25.9.16 A New Era for Sherry

This is an optimistic article by Á Espejo published in yesterday’s Diario de Jerez

The bodegas are leaving behind long decades of crisis marked by high volumes and low prices, and a new cycle of growth is underway with a return to the origins and with the premise of not repeating the mistakes of the past.

It can be felt in the atmosphere. The bodegas are getting back into their stride and looking forward eagerly and hopefully to a new era for the wine of Jerez which looks like being one of expansion. But unlike the boom of the 1970s, which was a period of massive production and unsustainably low prices, they are now focusing on quality and added value, boosted by wine tourism and gastronomy which are helping the renaissance of a wine which looks back proudly to the origins which gave it its unique identity.

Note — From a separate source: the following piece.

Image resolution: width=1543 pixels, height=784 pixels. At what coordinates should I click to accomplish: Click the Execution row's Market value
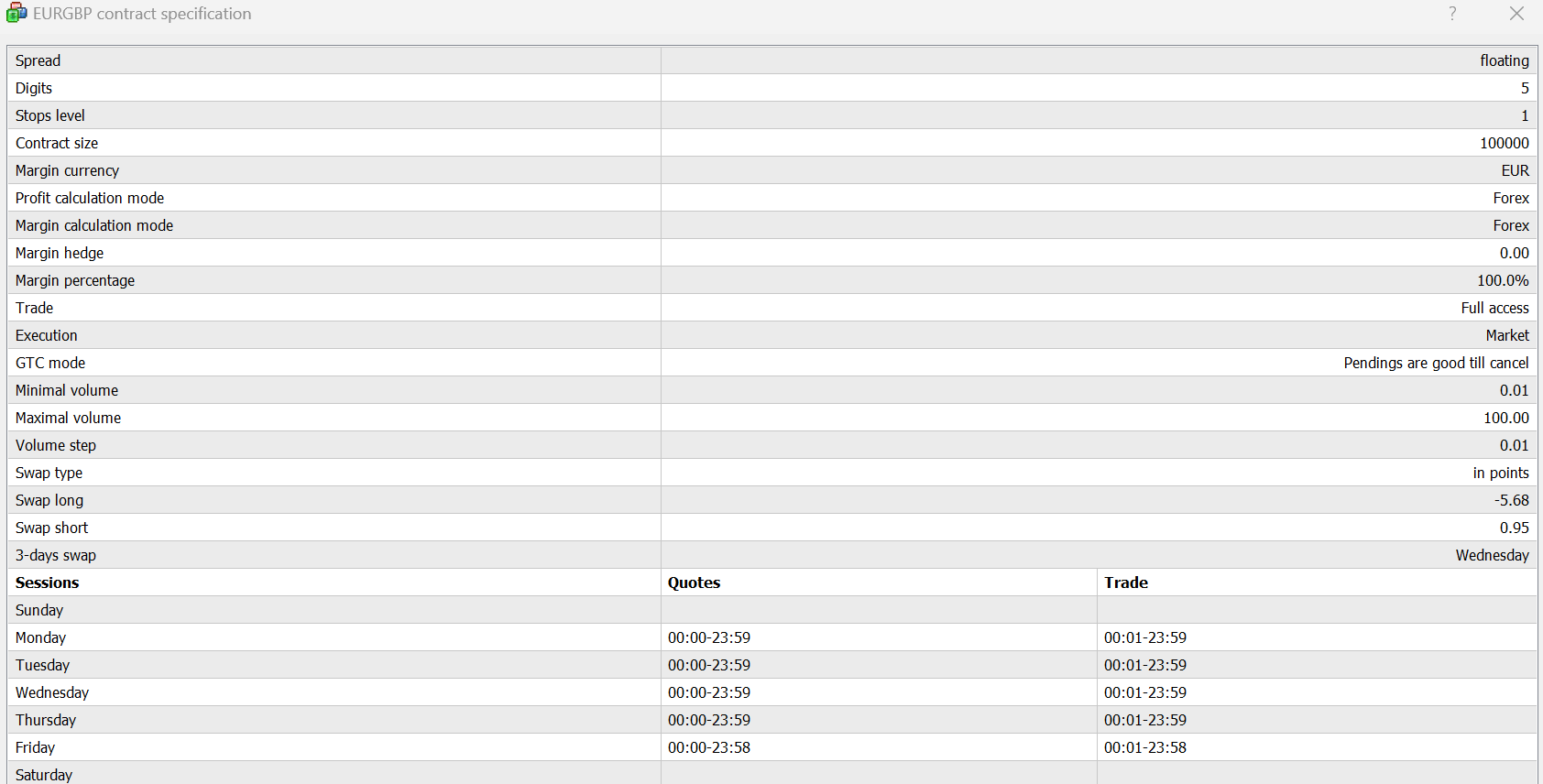click(x=1506, y=335)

This hopeful new dawn full of opportunity is also catching on in the areas of public administration and finance which are committed to the common cause of repositioning Sherry to the highest ranking after a long period lost in the desert, a prolonged crisis from which at last light can be seen at the end of the tunnel. However, great care must be taken to show that lessons have been learned for the avoidance of the mistakes of the past of which there only too many examples.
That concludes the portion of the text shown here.